If you think of cars reflecting test-driven development; they all were tested
and rated on head-on collisions, but people noticed that you often, perhaps
most often, don't hit head on, but try to evade or simply drift into oncoming
traffic. So cars were designed to test well on what turns out to be the less
common case! And people who buy cars by safety ratings were also unwittingly
optimizing for the wrong case.

And the test has been a shock: my car, a mini, was rated very highly in front
collision safety, but the first time it received the small overlap test it
performed very poorly. (Luckily my wife's Mercedes did much better). When the
test was first run in 2012, I believe no cars did particularly well.

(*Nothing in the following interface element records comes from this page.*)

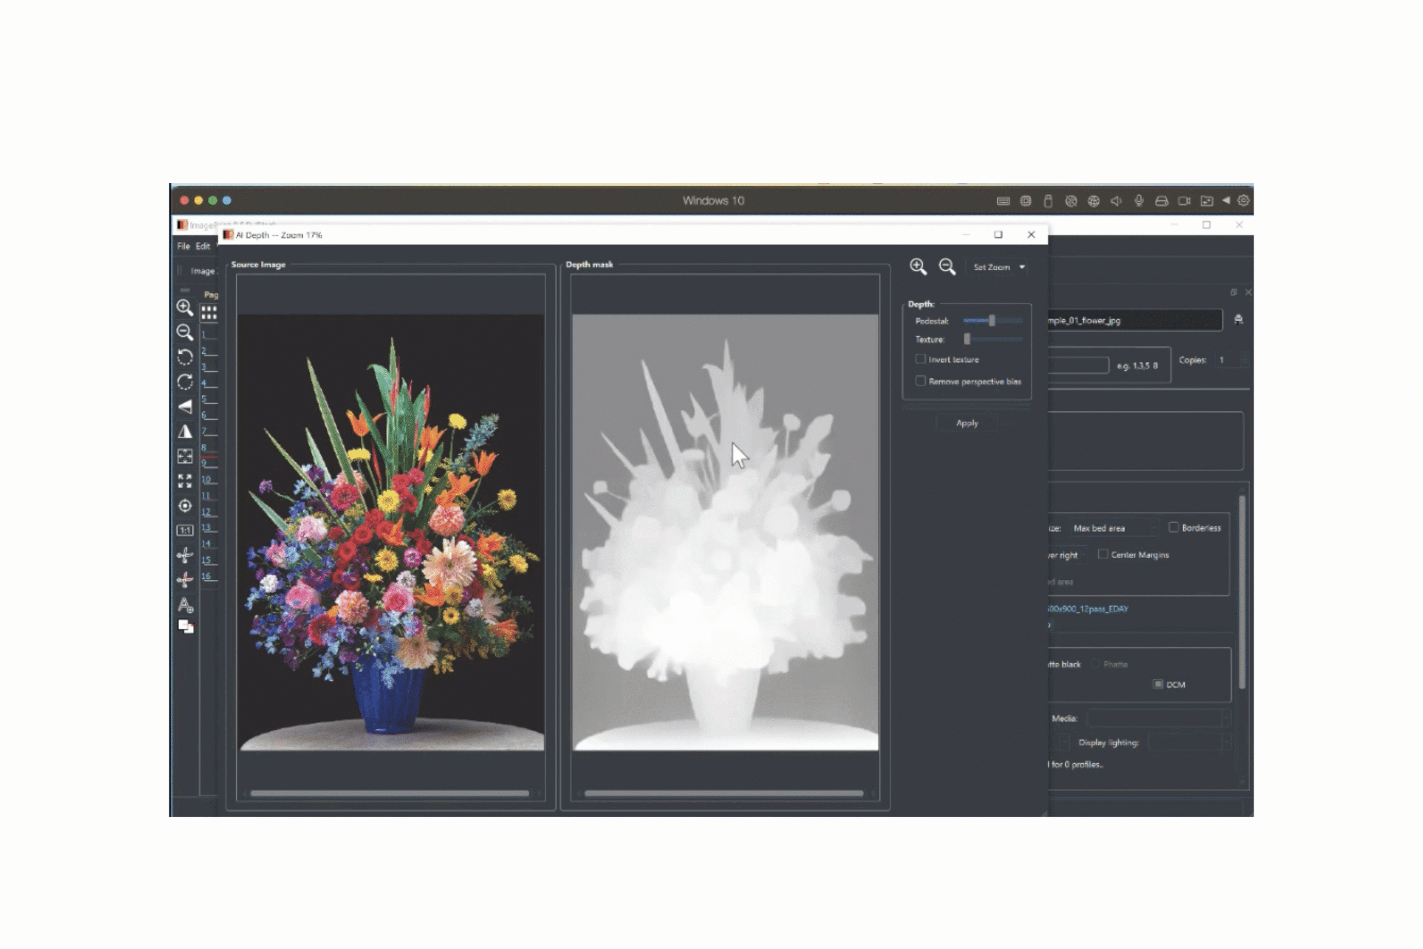1423x949 pixels.
Task: Check Remove perspective bias option
Action: (x=920, y=381)
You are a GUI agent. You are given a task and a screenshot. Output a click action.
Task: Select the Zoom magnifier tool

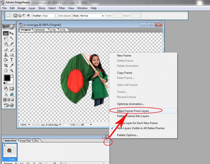[12, 70]
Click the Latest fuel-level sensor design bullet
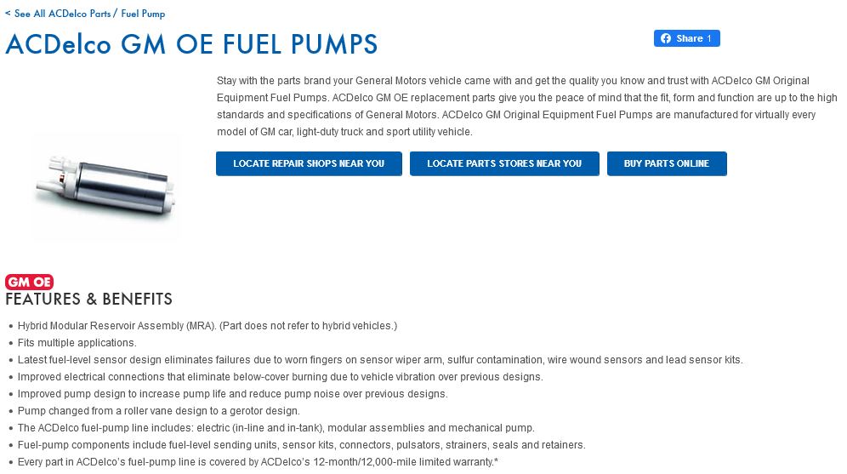 (380, 360)
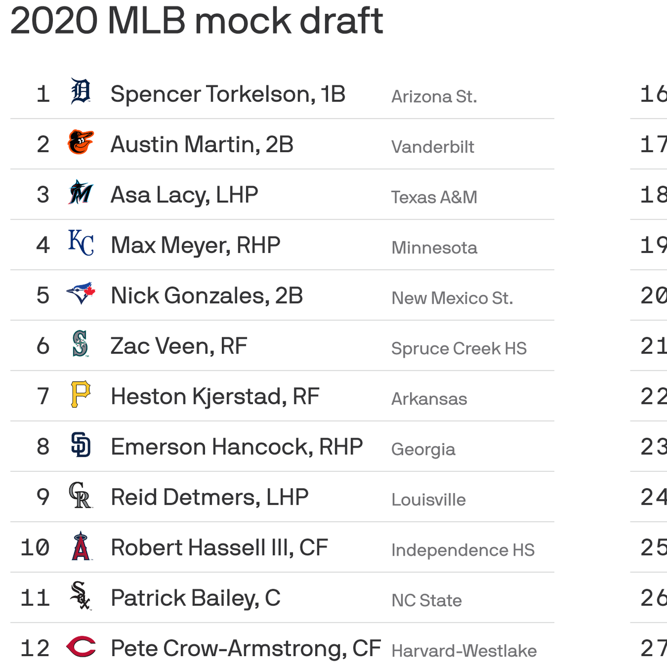The width and height of the screenshot is (667, 667).
Task: Click pick number 10 in list
Action: pos(35,547)
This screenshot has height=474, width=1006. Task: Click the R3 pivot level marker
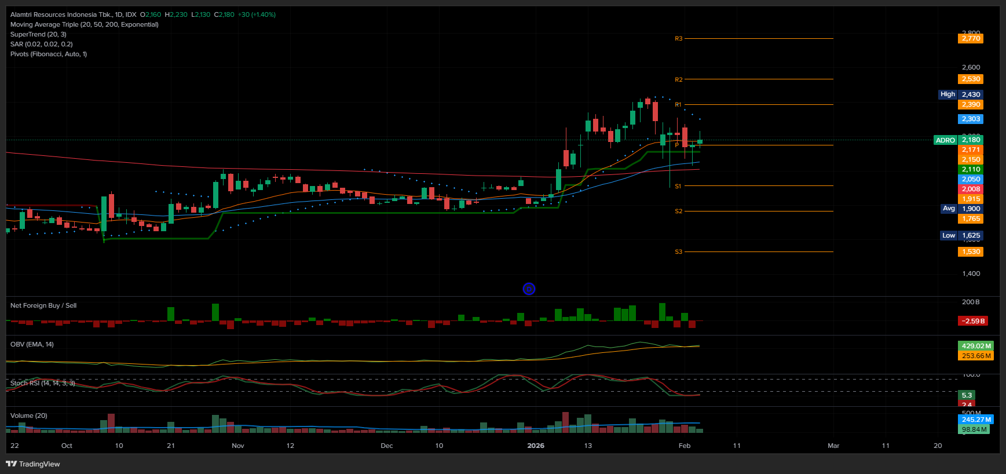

The current results reflect redesign to reflect this new test (it's not like
it emerged from a vacuum -- car companies knew it was coming and were involved
in designing the test). I would have thought Tesla would also have taken this
test into account as the Model S was introduced in 2012. And even reading the
article I thought so too until I read the statement on Tesla's web site. It
reads to me that they they didn't take the test into account. I hope that is
just poor wording on their part.

------
jedimastert
I guess the better question is, don't they have the data, results, and
guidelines to look at? This might seem like a silly question, but how does the
IIHS make it's results?

------
chrismealy
Model S is an old car. They need to design a new one.